BMC Med. 2006 Apr 7;4(1):9 [Epub ahead of print]
Wearden AJ, Riste L, Dowrick C, Chew-Graham C, Bentall RP, Morriss RK, Peters S, Dunn G, Richardson G, Lovell K, Powell P.
BACKGROUND: Chronic fatigue syndrome, also known as ME (CFS/ME), is a condition characterised primarily by severe, disabling fatigue, of unknown origin, which has a poor prognosis and serious personal and economic consequences. Evidence for the effectiveness of any treatment for CFS/ME in primary care, where most patients are seen, is sparse.
Recently, a brief, pragmatic treatment for CFS/ME, based on a physiological dysregulation model of the condition, was shown to be successful in improving fatigue and physical functioning in patients in secondary care. The treatment involves providing patients with a readily understandable explanation of their symptoms, from which flows the rationale for a graded rehabilitative plan, developed collaboratively with the therapist.

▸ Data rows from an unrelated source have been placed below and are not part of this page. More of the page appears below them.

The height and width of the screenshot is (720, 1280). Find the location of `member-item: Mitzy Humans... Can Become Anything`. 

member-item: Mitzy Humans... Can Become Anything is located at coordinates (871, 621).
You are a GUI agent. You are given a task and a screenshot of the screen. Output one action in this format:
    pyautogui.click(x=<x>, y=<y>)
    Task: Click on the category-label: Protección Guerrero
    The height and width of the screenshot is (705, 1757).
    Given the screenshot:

The present trial will test the effectiveness and cost-effectiveness of pragmatic rehabilitation when delivered by specially trained general nurses in primary care. We selected a client-centred counselling intervention, called supportive listening, as a comparison treatment. Counselling has been shown to be as effective as cognitive behaviour therapy for treating fatigue in primary care, is more readily available, and controls for supportive therapist contact time. Our control condition is treatment as usual by the general practitioner (GP).
Methods and design: This study protocol describes the design of an ongoing, single-blind, pragmatic randomized controlled trial of a brief (18 week) self-help treatment, pragmatic rehabilitation, delivered by specially trained nurse-therapists in patients’ homes, compared with nurse-therapist delivered supportive listening and treatment as usual by the GP.
An economic evaluation, taking a societal viewpoint, is being carried out alongside the clinical trial. Three adult registered general nurses were trained over a six month period to deliver the two interventions. Patients, aged 18 and over, and fulfilling the Oxford criteria for CFS, are assessed at baseline, after the intervention, and again one year later. Primary outcomes are self-reported physical functioning and fatigue at one year, and will be analysed on an intention-to-treat basis. A qualitative study will examine the interventions’ mechanisms of change, and also GPs’ drivers and barriers towards referral.